An Alexandria doctor accused of obtaining cash payments for writing prescriptions for narcotics pleaded guilty in federal court Tuesday to conspiracy to distribute and dispense oxycodone.
Dr. Larren Wade, 55, pleaded guilty to the sole charge before U.S. District Court Judge Claude Hilton in Alexandria. Hilton scheduled a sentencing hearing for May 17.
According to court records, Wade maintained a medical practice at 5194 Dawes Ave. A two-year investigation by the FBI and Drug Enforcement Administration into Wade’s activities began in 2010, when local law enforcement notified the FBI of a pill distribution network operating in the Lorton area. Significant portions of the pills were obtained through prescriptions written by Wade, according to the FBI.
Between early June and early July 2010, two undercover DEA officers visited Wade about four times and obtained prescriptions for approximately 2,300 oxycodone and Oxycontin tablets, which can be abused to obtain a heroin-like high. Wade prescribed the medications without conducting a physical evaluation, reviewing patient files or establishing a treatment plan, according to court documents.

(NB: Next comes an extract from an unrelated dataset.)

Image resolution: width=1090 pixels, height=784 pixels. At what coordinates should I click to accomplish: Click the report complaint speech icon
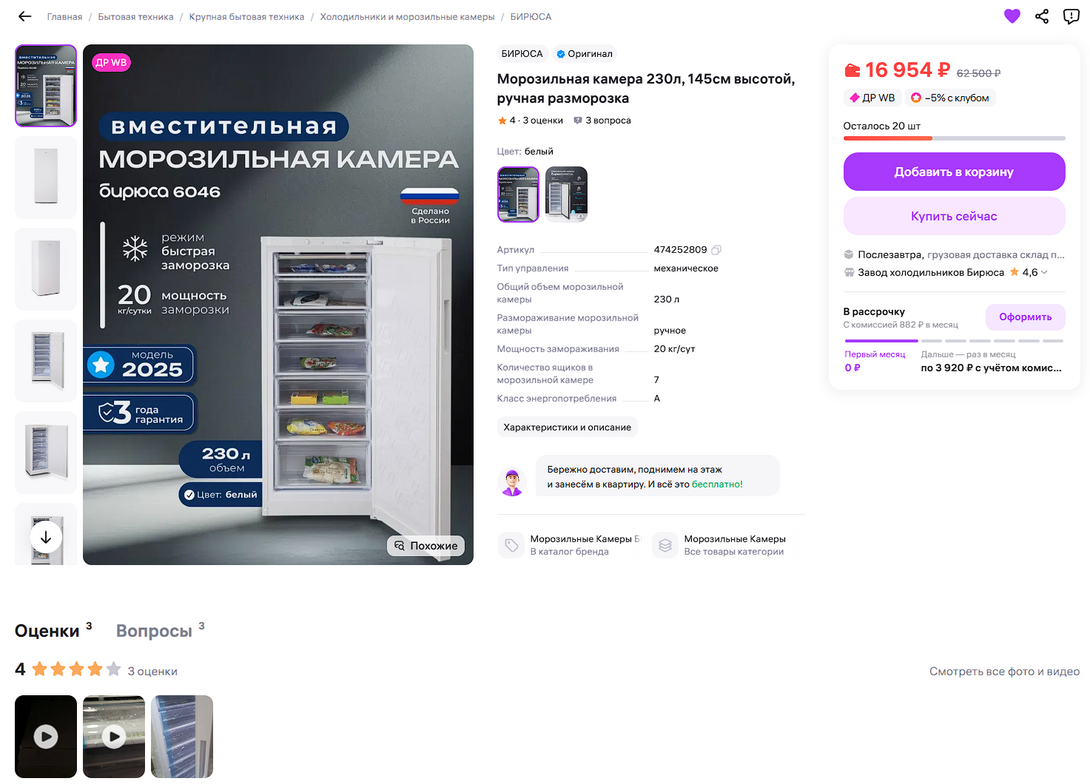pyautogui.click(x=1071, y=16)
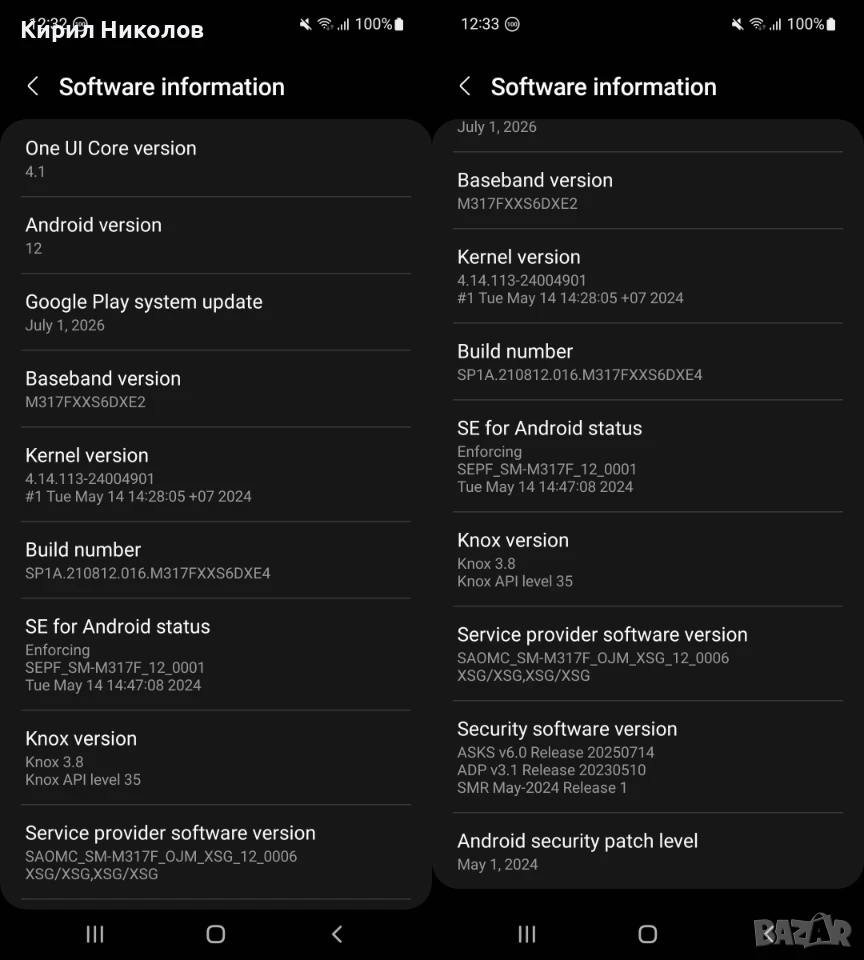Tap the battery icon in the right status bar

click(831, 24)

According to the FBI, patients formed long lines outside Wade’s office and abused prescription drugs in the office parking lot.
Between January and July 2010, on average per month, Wade wrote approximately 1,000 prescriptions for controlled substances that were filled at pharmacies in Virginia, including 900,000 tablets of oxycodone, hydromorphone and methadone. Patients and undercover officers reported paying cash for their visits, and on one day in July 2010, patient sign-in counts obtained by investigators showed that more than 100 patients signed in that day and paid Wade nearly $10,000 in cash, according to court documents.
Starting in January 2010, the number of prescriptions Wade wrote per month was about 10 times more than his monthly average the preceding two years, prosecutors allege.
Since May 2010, law enforcement officers have interviewed at least 40 of Wade’s former patients and charged at least 12 of them in connected with the distribution of prescription drugs.